Oleh karena itu, pendekatan utama yang harus dikedepankan adalah pencegahan dari lingkungan terdekat, terutama keluarga.
“Kalau niat itu sudah ada, memang sulit untuk dihindari hanya dengan pengawasan. Karena itu, peran keluarga sangat penting untuk saling mengingatkan,” jelasnya.
Walikota juga menegaskan bahwa seberat apa pun persoalan hidup, selalu ada jalan keluar tanpa harus mengambil keputusan yang merugikan diri sendiri maupun orang lain.
“Sesulit apa pun hidup ini, pasti ada solusi. Jangan mengambil tindakan yang merugikan diri sendiri, keluarga, dan orang banyak,” tegasnya.
Ia mengingatkan agar citra Jembatan Merah Putih tidak berubah menjadi tempat yang menakutkan bagi masyarakat.
Menurutnya, jika hal ini terus terjadi, dapat menimbulkan kekhawatiran publik terhadap fungsi utama jembatan tersebut.
“Nanti lama-lama orang takut ke JMP karena dianggap sebagai tempat untuk mengakhiri hidup, padahal itu bukan tujuan dibangunnya jembatan tersebut,” katanya.
Terkait langkah konkret, Pemerintah Kota Ambon telah berkoordinasi dengan Balai Pelaksanaan Jalan Nasional (BPJN) untuk mencari solusi pencegahan, termasuk kemungkinan pemasangan imbauan atau spanduk edukatif di kawasan jembatan.
“Kami sudah sampaikan ke pihak balai jalan, bagaimana caranya kita bisa melakukan upaya pencegahan, misalnya dengan memasang imbauan atau spanduk,” ujarnya.

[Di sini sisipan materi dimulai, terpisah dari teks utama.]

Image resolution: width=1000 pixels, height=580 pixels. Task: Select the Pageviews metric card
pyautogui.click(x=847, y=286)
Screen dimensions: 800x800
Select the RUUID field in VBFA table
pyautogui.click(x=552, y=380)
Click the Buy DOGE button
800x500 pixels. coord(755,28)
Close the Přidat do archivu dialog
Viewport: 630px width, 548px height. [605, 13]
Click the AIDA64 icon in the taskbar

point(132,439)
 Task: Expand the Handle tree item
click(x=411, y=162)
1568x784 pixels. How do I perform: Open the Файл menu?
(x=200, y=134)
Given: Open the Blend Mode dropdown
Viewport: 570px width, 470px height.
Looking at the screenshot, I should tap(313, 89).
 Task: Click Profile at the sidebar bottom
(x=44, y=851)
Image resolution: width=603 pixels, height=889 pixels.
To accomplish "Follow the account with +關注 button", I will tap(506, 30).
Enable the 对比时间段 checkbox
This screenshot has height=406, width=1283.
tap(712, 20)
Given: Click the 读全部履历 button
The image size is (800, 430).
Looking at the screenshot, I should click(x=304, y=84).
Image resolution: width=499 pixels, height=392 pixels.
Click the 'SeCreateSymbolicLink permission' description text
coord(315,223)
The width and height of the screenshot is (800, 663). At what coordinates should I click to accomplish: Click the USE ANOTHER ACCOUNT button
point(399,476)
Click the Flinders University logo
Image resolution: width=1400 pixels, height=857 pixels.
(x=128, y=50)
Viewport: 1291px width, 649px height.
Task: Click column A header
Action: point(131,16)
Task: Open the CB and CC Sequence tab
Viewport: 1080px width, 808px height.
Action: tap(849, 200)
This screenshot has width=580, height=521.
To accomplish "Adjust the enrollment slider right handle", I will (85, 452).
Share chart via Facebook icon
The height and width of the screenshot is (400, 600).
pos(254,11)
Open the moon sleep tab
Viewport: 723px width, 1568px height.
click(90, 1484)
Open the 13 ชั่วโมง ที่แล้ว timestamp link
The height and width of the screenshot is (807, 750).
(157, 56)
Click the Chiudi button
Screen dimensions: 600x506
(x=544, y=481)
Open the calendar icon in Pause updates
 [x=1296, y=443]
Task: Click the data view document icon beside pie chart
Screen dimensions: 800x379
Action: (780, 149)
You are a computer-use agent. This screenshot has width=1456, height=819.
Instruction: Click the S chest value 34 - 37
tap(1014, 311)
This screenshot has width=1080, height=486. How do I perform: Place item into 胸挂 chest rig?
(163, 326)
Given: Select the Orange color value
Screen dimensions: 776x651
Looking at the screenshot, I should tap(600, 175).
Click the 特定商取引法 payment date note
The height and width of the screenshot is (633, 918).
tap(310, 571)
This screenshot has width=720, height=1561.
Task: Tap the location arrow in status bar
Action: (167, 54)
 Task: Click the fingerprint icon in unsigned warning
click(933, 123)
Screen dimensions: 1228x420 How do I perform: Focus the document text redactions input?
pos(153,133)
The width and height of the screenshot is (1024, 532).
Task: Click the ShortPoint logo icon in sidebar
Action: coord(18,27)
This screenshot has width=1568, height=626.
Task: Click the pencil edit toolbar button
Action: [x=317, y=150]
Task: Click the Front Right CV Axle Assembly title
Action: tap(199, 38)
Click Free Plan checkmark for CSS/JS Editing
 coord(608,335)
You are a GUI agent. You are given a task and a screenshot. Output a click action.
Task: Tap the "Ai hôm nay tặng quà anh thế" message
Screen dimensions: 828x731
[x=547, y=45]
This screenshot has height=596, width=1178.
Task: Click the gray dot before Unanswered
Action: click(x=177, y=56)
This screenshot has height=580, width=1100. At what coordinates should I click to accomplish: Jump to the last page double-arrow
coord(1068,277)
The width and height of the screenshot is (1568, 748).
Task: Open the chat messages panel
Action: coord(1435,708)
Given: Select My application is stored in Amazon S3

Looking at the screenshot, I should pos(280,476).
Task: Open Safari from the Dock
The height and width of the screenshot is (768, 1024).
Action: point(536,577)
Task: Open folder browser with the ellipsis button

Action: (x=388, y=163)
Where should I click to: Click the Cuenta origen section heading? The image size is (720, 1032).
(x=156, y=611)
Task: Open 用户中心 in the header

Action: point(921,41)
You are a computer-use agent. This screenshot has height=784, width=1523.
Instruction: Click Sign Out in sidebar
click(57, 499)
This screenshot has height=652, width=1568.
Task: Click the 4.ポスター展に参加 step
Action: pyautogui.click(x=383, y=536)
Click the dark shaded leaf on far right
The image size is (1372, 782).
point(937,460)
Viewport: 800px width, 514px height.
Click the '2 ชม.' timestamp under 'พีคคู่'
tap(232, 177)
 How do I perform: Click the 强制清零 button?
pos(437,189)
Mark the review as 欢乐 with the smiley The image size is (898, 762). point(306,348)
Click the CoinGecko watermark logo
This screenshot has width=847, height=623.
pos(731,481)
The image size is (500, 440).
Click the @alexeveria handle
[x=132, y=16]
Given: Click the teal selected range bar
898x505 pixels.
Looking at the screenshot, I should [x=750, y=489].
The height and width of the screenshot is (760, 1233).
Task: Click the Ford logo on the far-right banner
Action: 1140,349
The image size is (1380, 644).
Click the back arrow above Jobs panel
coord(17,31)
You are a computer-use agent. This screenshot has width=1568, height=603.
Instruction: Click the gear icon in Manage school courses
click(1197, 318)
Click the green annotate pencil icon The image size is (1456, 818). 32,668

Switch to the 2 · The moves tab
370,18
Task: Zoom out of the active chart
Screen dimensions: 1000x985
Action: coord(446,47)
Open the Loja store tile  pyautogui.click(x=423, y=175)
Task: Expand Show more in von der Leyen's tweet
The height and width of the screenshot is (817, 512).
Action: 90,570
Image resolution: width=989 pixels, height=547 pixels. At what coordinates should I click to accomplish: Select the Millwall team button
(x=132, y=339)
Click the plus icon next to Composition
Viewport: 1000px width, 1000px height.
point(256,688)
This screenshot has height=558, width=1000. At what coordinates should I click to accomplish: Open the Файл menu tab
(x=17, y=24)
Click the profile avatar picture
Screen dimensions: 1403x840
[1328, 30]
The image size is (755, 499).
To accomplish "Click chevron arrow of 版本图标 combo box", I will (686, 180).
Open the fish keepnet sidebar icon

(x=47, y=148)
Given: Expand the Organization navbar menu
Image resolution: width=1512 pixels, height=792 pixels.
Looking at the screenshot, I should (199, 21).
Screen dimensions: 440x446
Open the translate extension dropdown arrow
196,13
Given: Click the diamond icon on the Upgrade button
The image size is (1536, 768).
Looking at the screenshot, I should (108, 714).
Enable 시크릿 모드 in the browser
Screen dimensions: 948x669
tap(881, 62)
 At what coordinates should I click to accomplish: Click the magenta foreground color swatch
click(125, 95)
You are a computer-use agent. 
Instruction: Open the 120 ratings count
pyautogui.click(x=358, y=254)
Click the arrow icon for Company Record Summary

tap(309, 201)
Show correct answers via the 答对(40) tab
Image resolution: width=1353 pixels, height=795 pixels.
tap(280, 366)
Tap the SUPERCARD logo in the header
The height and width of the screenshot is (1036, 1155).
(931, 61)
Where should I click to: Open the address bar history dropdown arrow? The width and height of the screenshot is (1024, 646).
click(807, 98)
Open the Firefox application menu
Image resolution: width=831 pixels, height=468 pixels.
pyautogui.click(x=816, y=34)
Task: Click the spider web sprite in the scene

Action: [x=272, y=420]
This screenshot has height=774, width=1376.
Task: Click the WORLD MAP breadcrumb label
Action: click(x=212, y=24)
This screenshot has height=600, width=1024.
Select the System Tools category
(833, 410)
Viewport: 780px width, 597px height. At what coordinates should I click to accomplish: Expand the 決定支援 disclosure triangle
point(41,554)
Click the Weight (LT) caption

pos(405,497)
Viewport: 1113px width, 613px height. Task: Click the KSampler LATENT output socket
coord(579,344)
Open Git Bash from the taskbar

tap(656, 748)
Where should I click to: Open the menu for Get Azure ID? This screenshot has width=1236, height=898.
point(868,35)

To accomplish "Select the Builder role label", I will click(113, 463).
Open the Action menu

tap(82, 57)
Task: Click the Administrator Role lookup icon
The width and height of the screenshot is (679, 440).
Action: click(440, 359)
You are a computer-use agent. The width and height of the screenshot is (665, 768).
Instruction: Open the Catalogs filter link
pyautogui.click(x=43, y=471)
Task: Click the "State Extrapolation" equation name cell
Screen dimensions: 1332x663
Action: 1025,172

Namun demikian, Walikota menegaskan bahwa kewenangan pengelolaan Jembatan Merah Putih berada di pemerintah pusat melalui balai jalan, sehingga Pemkot hanya dapat berperan dalam koordinasi dan pengawasan terbatas.
“Pengelolaan jembatan itu menjadi kewenangan penuh balai jalan. Pemerintah kota hanya bisa berkoordinasi dan bersama-sama melakukan pengawasan,” jelasnya.
Ia kembali mengajak seluruh elemen masyarakat, khususnya keluarga, untuk meningkatkan kepedulian dan komunikasi agar kejadian serupa tidak terulang.
“Yang paling penting adalah peran kita masing-masing di dalam keluarga. Mari saling mengingatkan dan menjaga,” pungkasnya.